[What the exercise asks] The data below has to be returned exactly, down to the last character.

──────────────────────────────

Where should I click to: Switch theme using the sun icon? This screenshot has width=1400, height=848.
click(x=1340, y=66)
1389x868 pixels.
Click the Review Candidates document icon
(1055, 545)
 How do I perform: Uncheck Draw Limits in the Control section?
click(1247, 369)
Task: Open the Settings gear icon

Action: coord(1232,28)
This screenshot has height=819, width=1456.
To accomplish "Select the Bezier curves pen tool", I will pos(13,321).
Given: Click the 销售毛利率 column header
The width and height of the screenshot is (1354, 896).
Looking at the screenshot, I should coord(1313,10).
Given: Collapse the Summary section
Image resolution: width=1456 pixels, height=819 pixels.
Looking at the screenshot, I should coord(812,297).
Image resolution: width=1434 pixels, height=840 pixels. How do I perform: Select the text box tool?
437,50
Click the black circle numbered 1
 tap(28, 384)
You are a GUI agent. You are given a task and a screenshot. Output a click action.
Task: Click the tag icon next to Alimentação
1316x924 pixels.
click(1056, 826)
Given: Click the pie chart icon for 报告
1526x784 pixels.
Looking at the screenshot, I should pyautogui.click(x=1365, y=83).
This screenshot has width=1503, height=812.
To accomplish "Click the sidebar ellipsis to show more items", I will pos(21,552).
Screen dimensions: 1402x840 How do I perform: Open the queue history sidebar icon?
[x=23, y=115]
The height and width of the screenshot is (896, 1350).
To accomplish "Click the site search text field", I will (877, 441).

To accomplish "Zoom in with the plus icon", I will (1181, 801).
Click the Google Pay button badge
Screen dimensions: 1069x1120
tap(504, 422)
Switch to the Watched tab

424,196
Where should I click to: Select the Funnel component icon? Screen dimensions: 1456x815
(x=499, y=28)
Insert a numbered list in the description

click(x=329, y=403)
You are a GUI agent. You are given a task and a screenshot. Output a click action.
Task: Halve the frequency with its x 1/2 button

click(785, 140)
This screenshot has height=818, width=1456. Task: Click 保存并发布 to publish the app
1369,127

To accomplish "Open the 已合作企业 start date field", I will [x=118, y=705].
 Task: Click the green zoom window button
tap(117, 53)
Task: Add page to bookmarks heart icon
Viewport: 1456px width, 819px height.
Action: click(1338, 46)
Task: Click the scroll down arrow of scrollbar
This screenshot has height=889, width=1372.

──────────────────────────────

[Exercise output]
Where should I click to: Switch theme using the sun icon? This screenshot has width=1400, height=848.
click(x=1340, y=66)
1389x868 pixels.
Click the Review Candidates document icon
(1055, 545)
 How do I perform: Uncheck Draw Limits in the Control section?
click(1247, 369)
Task: Open the Settings gear icon

Action: coord(1232,28)
This screenshot has height=819, width=1456.
To accomplish "Select the Bezier curves pen tool", I will pos(13,321).
Given: Click the 销售毛利率 column header
The width and height of the screenshot is (1354, 896).
Looking at the screenshot, I should coord(1313,10).
Given: Collapse the Summary section
Image resolution: width=1456 pixels, height=819 pixels.
Looking at the screenshot, I should coord(812,297).
Image resolution: width=1434 pixels, height=840 pixels. How do I perform: Select the text box tool?
437,50
Click the black circle numbered 1
 tap(28, 384)
You are a GUI agent. You are given a task and a screenshot. Output a click action.
Task: Click the tag icon next to Alimentação
1316x924 pixels.
click(1056, 826)
Given: Click the pie chart icon for 报告
1526x784 pixels.
Looking at the screenshot, I should pyautogui.click(x=1365, y=83).
This screenshot has width=1503, height=812.
To accomplish "Click the sidebar ellipsis to show more items", I will pos(21,552).
Screen dimensions: 1402x840 How do I perform: Open the queue history sidebar icon?
[x=23, y=115]
The height and width of the screenshot is (896, 1350).
To accomplish "Click the site search text field", I will (877, 441).

To accomplish "Zoom in with the plus icon", I will (1181, 801).
Click the Google Pay button badge
Screen dimensions: 1069x1120
tap(504, 422)
Switch to the Watched tab

424,196
Where should I click to: Select the Funnel component icon? Screen dimensions: 1456x815
(x=499, y=28)
Insert a numbered list in the description

click(x=329, y=403)
You are a GUI agent. You are given a task and a screenshot. Output a click action.
Task: Halve the frequency with its x 1/2 button

click(785, 140)
This screenshot has height=818, width=1456. Task: Click 保存并发布 to publish the app
1369,127

To accomplish "Open the 已合作企业 start date field", I will [x=118, y=705].
 Task: Click the green zoom window button
tap(117, 53)
Task: Add page to bookmarks heart icon
Viewport: 1456px width, 819px height.
Action: click(1338, 46)
Task: Click the scroll down arrow of scrollbar
This screenshot has height=889, width=1372.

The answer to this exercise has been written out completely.